Tier 1 applications are often the most demanding applications in the data center. These are the applications that are directly tied to income, so there are good business reasons to want them at their best in every dimension. Application availability is one dimension and performance is another. Many Tier 1 applications are infrastructure intensive; they use a lot of resources to deliver value to the business. In particular, database applications depend on storage performance to provide great application performance. For consistently awesome performance, SimpliVity recently released all-flash configurations of its hyperconverged infrastructure platform. These new all-flash nodes will deliver peak and predictable performance for applications using large data sets.
SimpliVity’s main products use a hybrid storage configuration: RAM for write performance, predictive caching and flash for read performance and hard drives for bulk storage. Deduplication reduces the amount of every type of input/output (I/O) and makes each storage tier effectively larger. Processing of deduplication functions is offloaded to SimpliVity’s special-purpose PCIe card, the OmniStack Accelerator, which often boosts performance by eliminating I/O as a bottleneck. For most Tier 1 applications, this tiered configuration provides great storage and application performance.
But like all tiered storage, the performance tiers have a finite size. Performance is only optimal when the active application data fits in the performance tiers. Any I/O that cannot be satisfied by the performance tier will experience slower response as the data comes from the bulk tier. Different applications and even different databases have very different needs.
Most Tier 1 applications work with smaller amounts of data—a few tens of gigabytes—and are well suited to a hybrid storage architecture. But some applications have huge amounts of active data and so will always be accessing the bulk tier for a significant amount of I/O. Other applications will access the bulk tier less often, but will suffer much worse performance as they are very sensitive to latency. To address these applications, SimpliVity has launched all-flash models of its hyperconverged OmniStack platform.
By its physical nature, a hard disk is going to take longer to access data because it has rotational latency that a flash drive does not. Accessing flash is 10 to 100 times faster than accessing a hard disk. The new models replace the hard disks with Intel flash drives.
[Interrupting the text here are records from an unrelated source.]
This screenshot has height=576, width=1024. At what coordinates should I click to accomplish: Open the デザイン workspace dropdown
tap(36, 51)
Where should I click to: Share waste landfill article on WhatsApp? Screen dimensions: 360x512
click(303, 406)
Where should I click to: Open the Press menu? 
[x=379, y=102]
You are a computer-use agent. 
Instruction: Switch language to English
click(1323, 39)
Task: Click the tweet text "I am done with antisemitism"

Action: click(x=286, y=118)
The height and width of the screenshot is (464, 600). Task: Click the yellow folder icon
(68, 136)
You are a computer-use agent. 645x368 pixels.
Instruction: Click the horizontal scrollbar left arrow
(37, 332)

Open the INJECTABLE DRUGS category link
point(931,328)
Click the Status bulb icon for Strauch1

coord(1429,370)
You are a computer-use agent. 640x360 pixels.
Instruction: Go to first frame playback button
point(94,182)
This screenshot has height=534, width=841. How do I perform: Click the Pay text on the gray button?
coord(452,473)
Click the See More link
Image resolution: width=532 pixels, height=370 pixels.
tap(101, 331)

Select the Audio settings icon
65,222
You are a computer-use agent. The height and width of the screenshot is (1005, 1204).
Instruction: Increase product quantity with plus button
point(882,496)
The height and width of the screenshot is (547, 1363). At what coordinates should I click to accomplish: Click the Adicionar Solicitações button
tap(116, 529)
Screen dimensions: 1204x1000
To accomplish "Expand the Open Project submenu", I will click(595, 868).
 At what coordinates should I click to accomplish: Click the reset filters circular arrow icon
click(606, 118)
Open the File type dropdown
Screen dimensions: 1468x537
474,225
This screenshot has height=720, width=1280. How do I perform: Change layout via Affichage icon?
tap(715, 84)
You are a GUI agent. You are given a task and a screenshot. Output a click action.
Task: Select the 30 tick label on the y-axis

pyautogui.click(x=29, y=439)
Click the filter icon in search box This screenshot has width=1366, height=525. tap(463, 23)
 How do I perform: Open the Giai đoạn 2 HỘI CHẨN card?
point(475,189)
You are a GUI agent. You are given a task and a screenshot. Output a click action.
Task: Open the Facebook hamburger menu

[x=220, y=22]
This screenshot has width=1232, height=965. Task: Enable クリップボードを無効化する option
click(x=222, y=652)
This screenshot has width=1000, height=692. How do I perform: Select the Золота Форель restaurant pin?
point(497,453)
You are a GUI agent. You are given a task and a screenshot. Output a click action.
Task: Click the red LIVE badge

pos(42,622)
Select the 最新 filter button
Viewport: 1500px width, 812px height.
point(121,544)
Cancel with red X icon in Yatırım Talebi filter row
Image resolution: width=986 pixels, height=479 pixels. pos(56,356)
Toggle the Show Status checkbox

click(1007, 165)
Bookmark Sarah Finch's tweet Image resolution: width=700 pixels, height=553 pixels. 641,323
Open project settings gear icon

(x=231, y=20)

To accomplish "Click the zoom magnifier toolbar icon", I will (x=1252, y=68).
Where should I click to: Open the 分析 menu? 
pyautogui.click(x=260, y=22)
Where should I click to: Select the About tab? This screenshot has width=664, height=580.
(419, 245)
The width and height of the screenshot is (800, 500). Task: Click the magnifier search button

An interesting design choice was using 1.6TB Intel solid-state drives (SSDs). This means there is no capacity compromise for all-flash compared with the hybrid models, many of which use 1TB hard disks. Another is that there is only a single tier of SSD, which means every I/O is the same speed—fast. In some ways, the all-flash nodes have done away with the bulk tier and massively expanded the performance tier in its place. The net result is that worst-case storage latency goes from tens of milliseconds to one or two milliseconds. The variation in storage latency goes away with an all-flash architecture. Every I/O is fast, even when the application reads its database from one end to the other.
SimpliVity’s hybrid storage configurations provide excellent performance at a great price-performance ratio. Adding all-flash configurations delivers great storage performance for Tier 1 intensive workloads, without a massive increase in cost.